GSAM’s acquisition of NN Investment Partners, apparently under DWS’s nose, should help create a strong foothold in continental Europe, centered on NNIP’s headquarters in The Hague. GSAM already has a strong Dutch business leader in the person of Gerald Cartigny, former CIO of fiduciary manager MN, in an office in Amsterdam.

Speaking to IPE in August when the acquisition was announced, Fadi Abuali, CEO of GSAM International, acknowledged NNIP’s strong fiduciary platform in Benelux.

“We will use it to further develop our fiduciary management business on the continent,” he said.

The deal provides GSAM with some missing capabilities in areas such as fundamental European equities and green bonds. NNIP manages around €6.1 billion in European equities, according to its website, and some €3.8 billion in green bonds.

“We invest a lot in our customers. We listen and do many things that allow them to make better judgments, and we hope that one of those judgments will be to do more business with us.

Along with adding $190 billion (€163 billion) of captive insurance assets for at least 10 years, the acquisition is also expected to help GSAM re-establish itself in fiduciary management in continental Europe.

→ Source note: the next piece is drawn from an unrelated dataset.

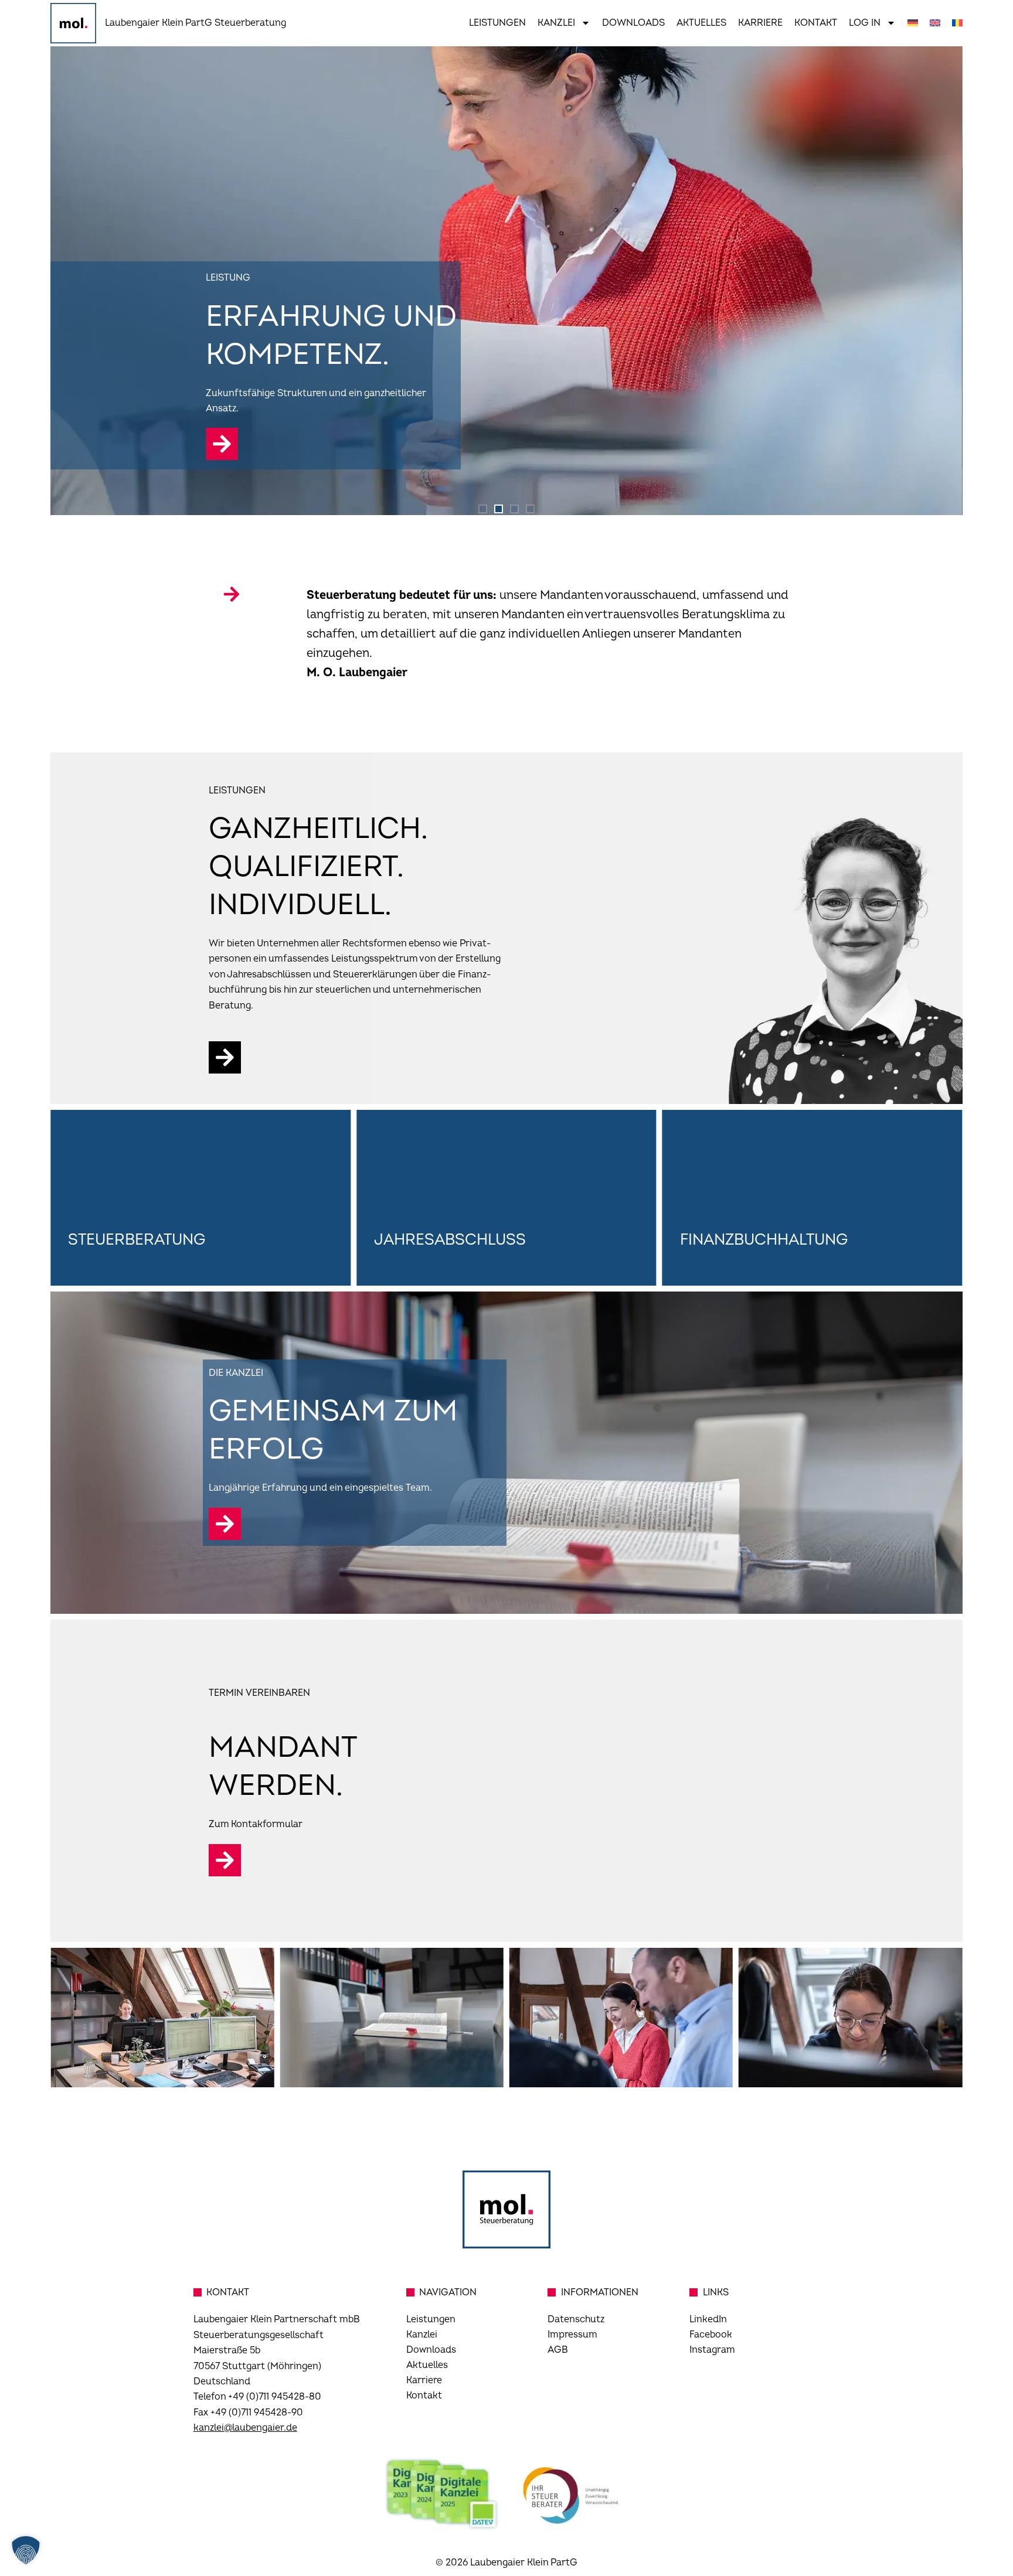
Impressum (572, 2334)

With its own ambition to double the AUM of GSAM International, Abuali sees a kind of centripetal force away from London and towards European regional hubs that work better from a customer proximity perspective.

“We invest a lot in our customers so that they invest in us,” says Abuali. “We’re trying to shape ourselves as solution providers, investing in them, providing them with resources. We listen and do a lot of things that allow them to make better judgments, and we hope that at some point one of those judgments is to do more business with us.

But he adds: “I try to impose a good dose of humility on our people so that we listen to them rather than just offer them products and ideas.”

Finding that right balance will be crucial – as with all asset managers, promoting products can lead to short-term asset and revenue collection goals, but, similarly, those assets and revenue may not not be as stable in the long term.

Until it lost one of its biggest clients, Pensioenfonds Vervoer, in the early 2010s on the eve of a damaging lawsuit, GSAM was a major player in Dutch fiduciary management, with around 10 billion euros. euros in assets in 2010, according to company figures provided to IPE at the time.

GSAM settled the lawsuit out of court in 2014 for an undisclosed sum.

Abuali and his colleagues are no doubt hoping that their second foray into continental European fiduciary management will be more durable than the first. Fiduciary management can be a useful way to generate assets and income, but it also requires a great deal of mutual trust.